Sospecho
que es el olfato el sentido más raro y menos próximo. Todo se ve y se mira, se
gusta lo que se puede y se convierte en materia de choque y de contacto, se oye
ruido continuo (aunque se escucha poco o tal vez nada), se toca sin cuidado y
como al mando de un impulso iniciático. Pero se huele poco; o eso parece a
simple vista.
Tal
vez es el olfato ese sentido oculto que te pone en contacto con los otros, que
despierta del sueño y pone en guardia al resto de sensaciones. Desde el olfato
nos vamos a la vista, a saciar la curiosidad de lo que vela el olor y lo que
esconde su esencia; desde el olfato nos vamos a dejar que todo fluya y se
escuche y se toque, y se guste, y se goce o se sufra.
Acaso
es el olfato el sentido más denso y más espiritual pues siempre es solo indicio
que lo que viene luego, de lo que está detrás de las especias, de ese
significado oculto que aguarda a ser descifrado; con él el mundo se hace a la
vez más gustoso y más extenso, pues todo se puede multiplicar en la
interpretación de lo que huele. La vida se hace así más atractiva pues desde el
olfato se sugiere después de haber reducido las cosas a sus simples indicios. Es
el olfato entonces como el primer vagido, como si el primer eco nos levantara
hasta el nivel de la existencia, como si fuera el ángel que nos anuncia todo…
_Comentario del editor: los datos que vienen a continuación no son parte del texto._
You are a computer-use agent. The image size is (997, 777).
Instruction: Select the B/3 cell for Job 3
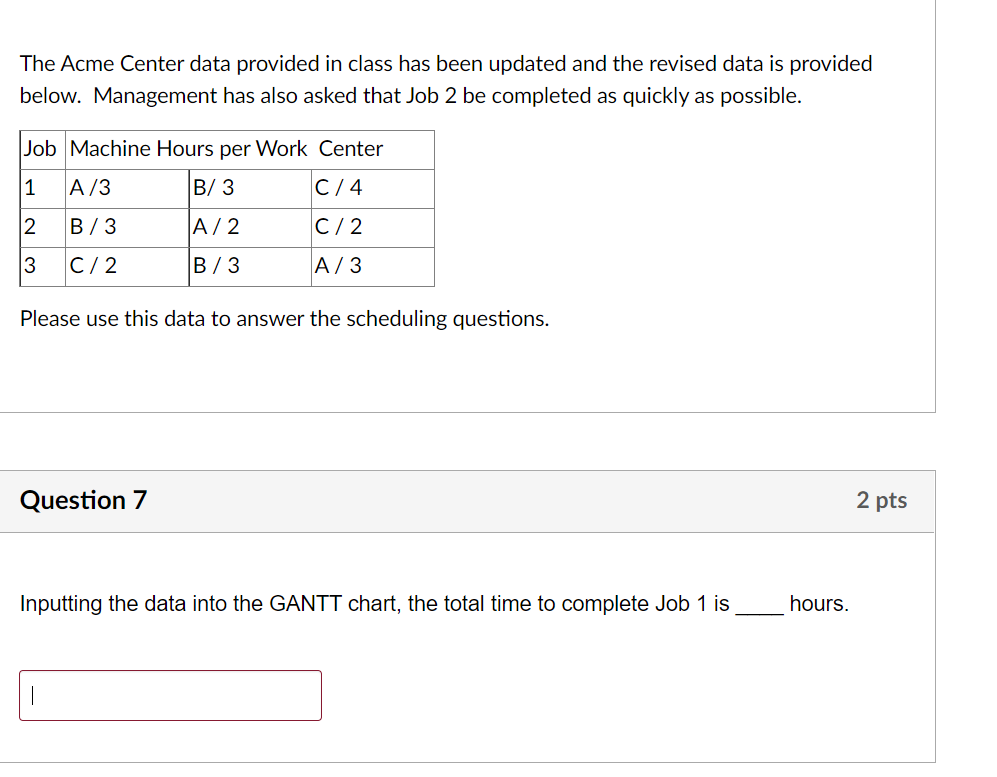[249, 266]
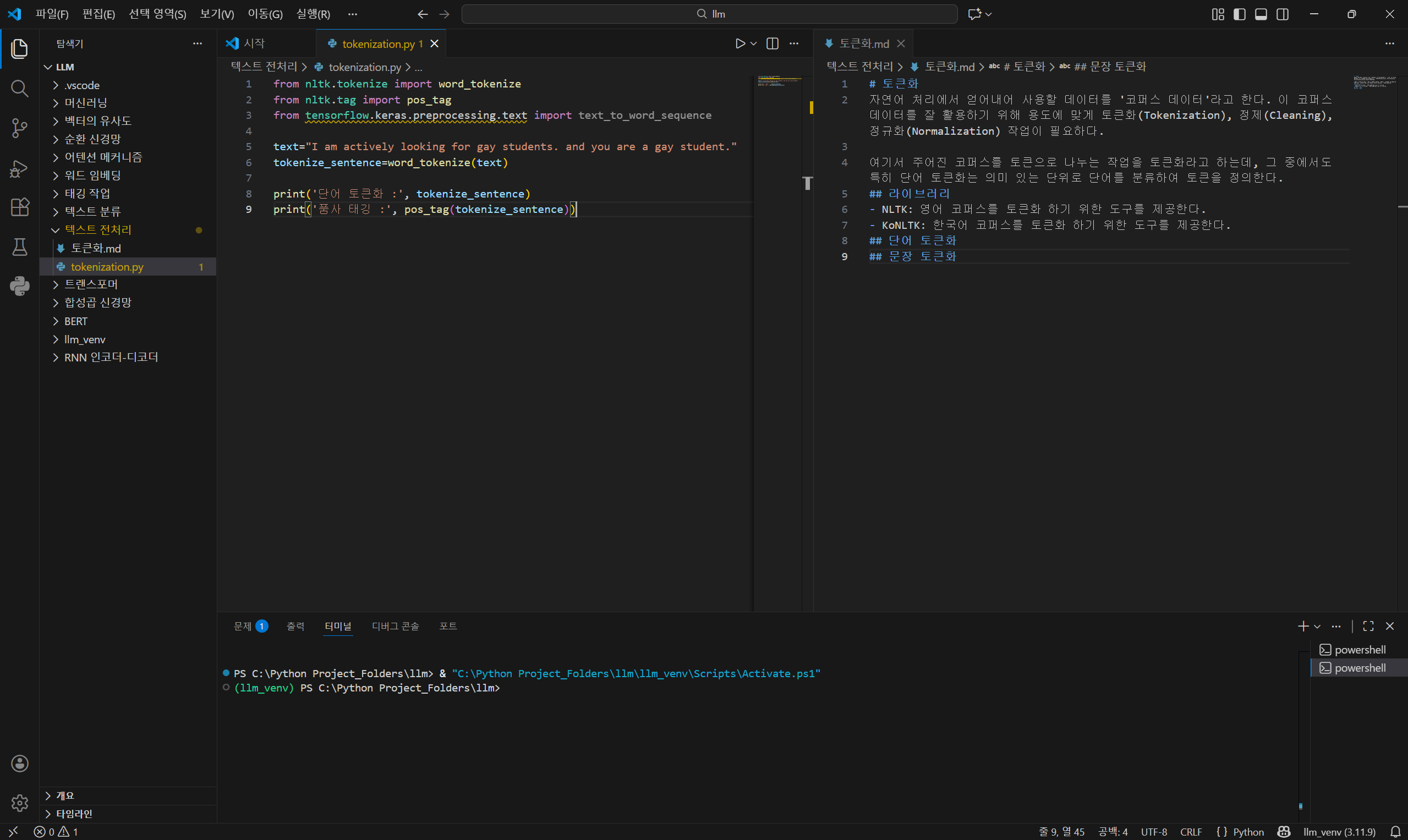Open the Extensions view

click(19, 207)
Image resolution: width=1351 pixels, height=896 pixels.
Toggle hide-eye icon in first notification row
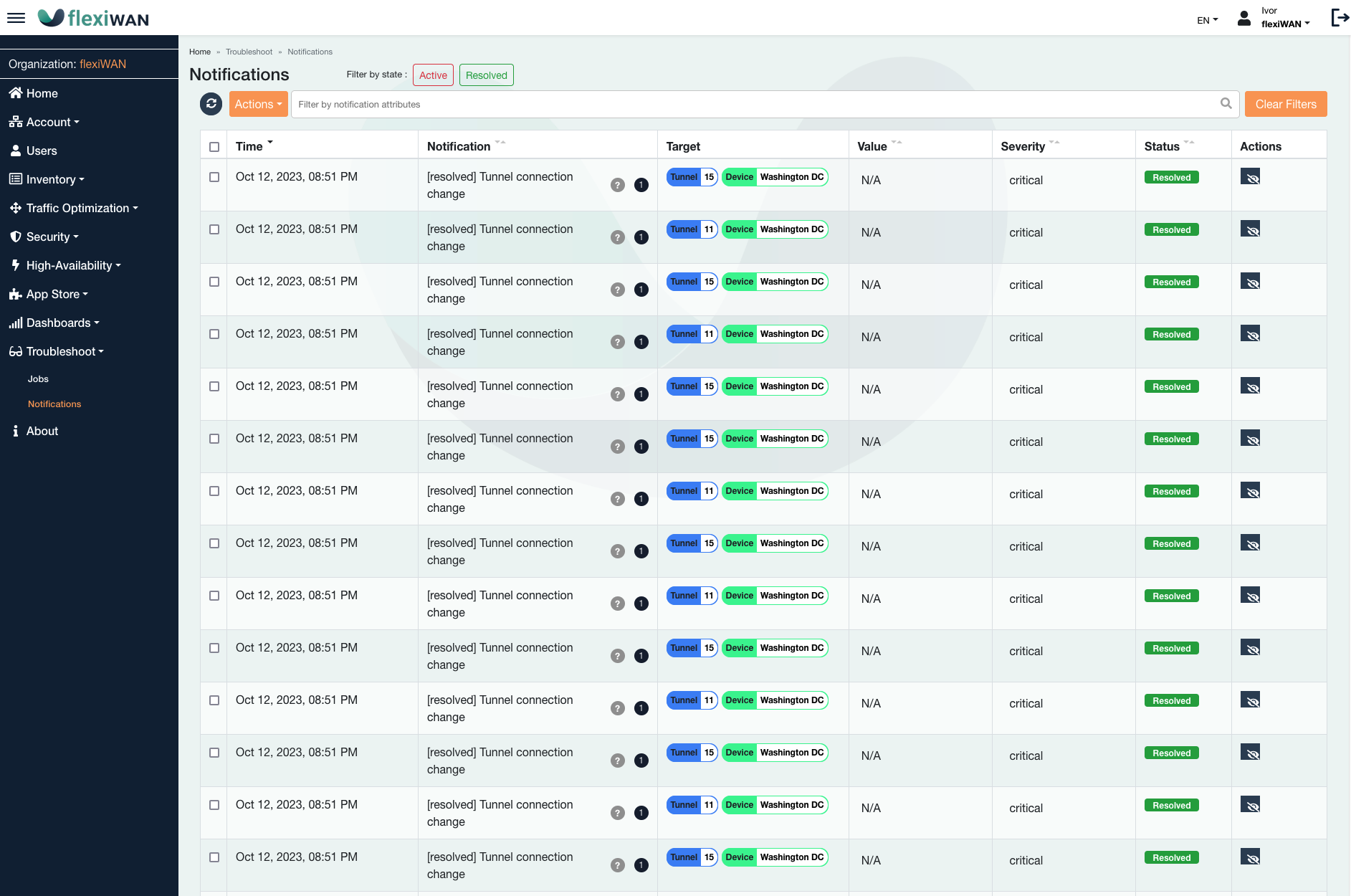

Nuestro ánimo entonces se despierta, se pone en pie y espera con la esperanza
cierta de que algo va a pasar o está pasando.
Y
es casi todo lo que pasa por el filtro del olfato. Porque se huele todo. Se
huele la presencia de la vida, el despertar oscuro o luminoso, las páginas
azules de los libros y ese denso ambiente del suelo tras la lluvia, la candidez
de un niño mientras duerme, el susurro de amor que esconde ese perfume o el
rechazo al que apunta cualquier otro… Se huele con amor el pan caliente que
adensa hasta el ambiente de la casa, el plato compartido con paciencia, la
soledad de un hijo y la alegría de su estado feliz y positivo…
Todo
termina oliéndose, como señal primera, como intuición solemne, como vislumbre y
feliz presentimiento, como primera conquista y primer aprehendimiento, como
inicial posesión. Ay de aquel que no sepa oler y no se deje llevar por el amor
de sus señales, que no tenga deseos de hincar bien las narices en todo lo que
asoma por la vida, que no coma primero del olor de todo lo que a su lado crece
y se desgrana.
Dicen
que los niños no ven bien cuando nacen y que no empiezan a distinguir hasta que
no se asientan en la vida. Seguro que su olfato sí distingue la segura presencia
de la madre y el olor algo tan extraño de ese nuevo destino que es su vida. Después
llegan los días, y con ellos las horas escondidas y las posibilidades, que tal
vez se despeñen sin habernos dejado ni siquiera noticia de su existencia. Hay que
oler los principios de la vida y empaparnos con todas sus fragancias, oler la
rosa antes de verla y cogerla y tocarla y sentirla y gozarla… Y seguir oliéndola
hasta morir con ella y sus efluvios.